Fragmento =>
---------------

Mercerreyas

Reencarnación entre Delhi y Shenzhen

Sabado 12 de Octubre de 2019

Reencarnación entre Delhi y Shenzhen

Es luz mortecina que lame las calles la que se dispersa por Delhi al mediodía. Un sol radiante, que pugna por desenhebrar esa fina tela de polución tupida que arrasa con cada rincón, cada alveolo, se imagina tras el cristal opaco. La gasa es distinta cada día, y no tiene nada que ver con la de anteriores viajes por mucho que irrite ojos y garganta en igual medida. Rickshaws eléctricos, combustión menguada, pero es en vano preguntarse por qué aquello no amaina y es posible desafiar al astro mirándolo de frente. Brilla, el círculo perfecto, como frotado con esmeril y pulimento. Inquiere, en cada visión, por qué nunca me aburriré de sus dominios. Y le confieso, desnudo, que jamás me sentí tan turbado ante esa pregunta como en India.

---------------

Material recopilado =>
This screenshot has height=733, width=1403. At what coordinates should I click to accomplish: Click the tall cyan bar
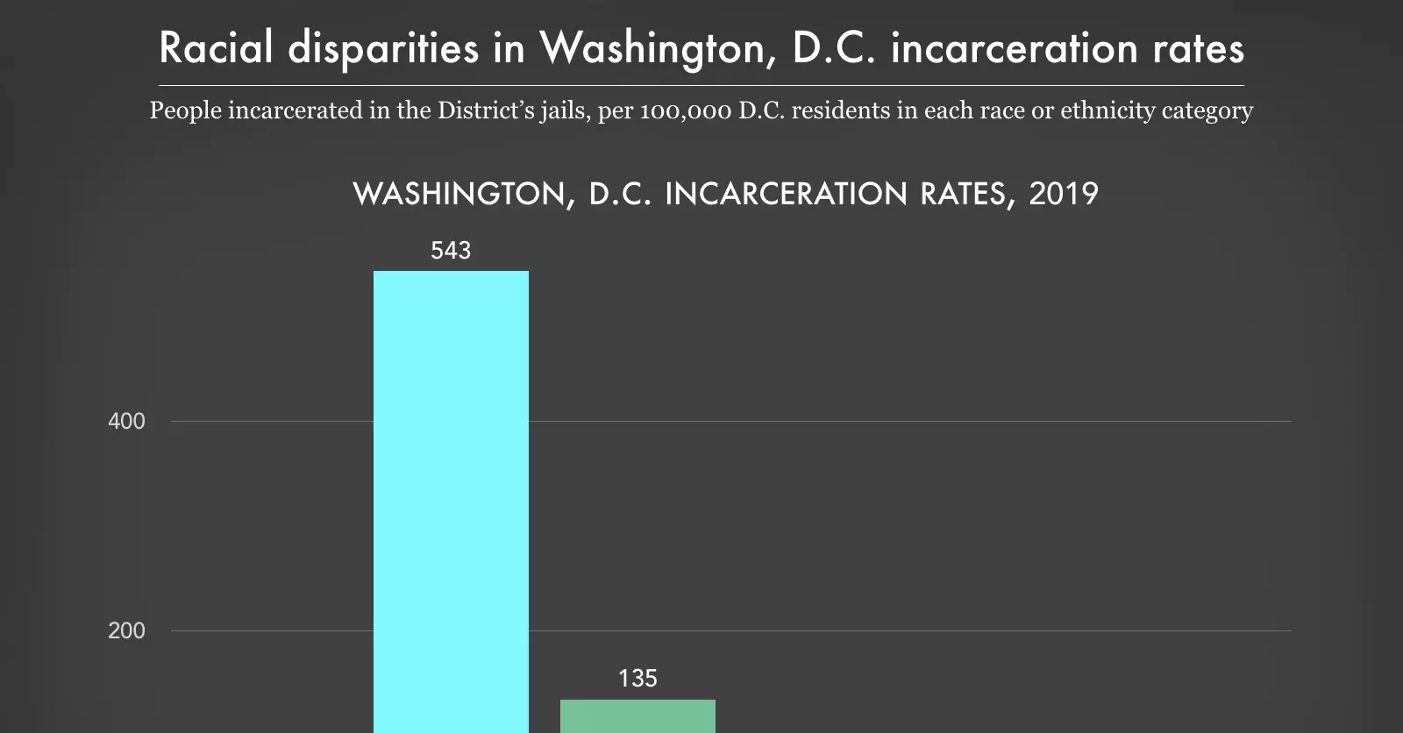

---------------

Enunciado => Prosigue el texto sobre la luz de Delhi justo después de su última oración.

Respuesta =>
A raíz de ese instante, he pedido la cuenta del desayuno y me he devuelto a la acción. He caminado. Primero un poco, luego mucho y, al final, hasta alcanzar el punto deseado de aborrecerlo. Sin rumbo, espolvoreado por una desidia que siempre me ahoga cuando cubro más de tres semanas en este país. A veces creo que no me da más de sí, que colma en tal medida mis sentidos que alcanzo un punto de no retorno en que perros agonizantes o la vida adquieren tintes especialmente desagradables. Entonces renuncio con sincera lástima a lo que me rodea y camino. Sin límite. Sin importar a dónde o por qué. Me trastabillo al tiempo que sorteo cabras, rickshaws, dentaduras de segunda mano, expuestas en una sábana sobre el suelo y adquiribles por aquel a quien le casen mejor, y baches. Millones. A veces dudo de cuál es el motivo que mueve a los indios a definir los caminos germinados de baches y absueltos de brea como carreteras. Y en las arterias de Delhi me sucede lo mismo con relación a las calles. En Bundi era peor, en cualquier entorno es rural indescriptiblemente más crudo; pero ni siquiera en la capital es posible encontrar un cruce de calles donde no acabes desequilibrado si no prestas atención a dónde pisas.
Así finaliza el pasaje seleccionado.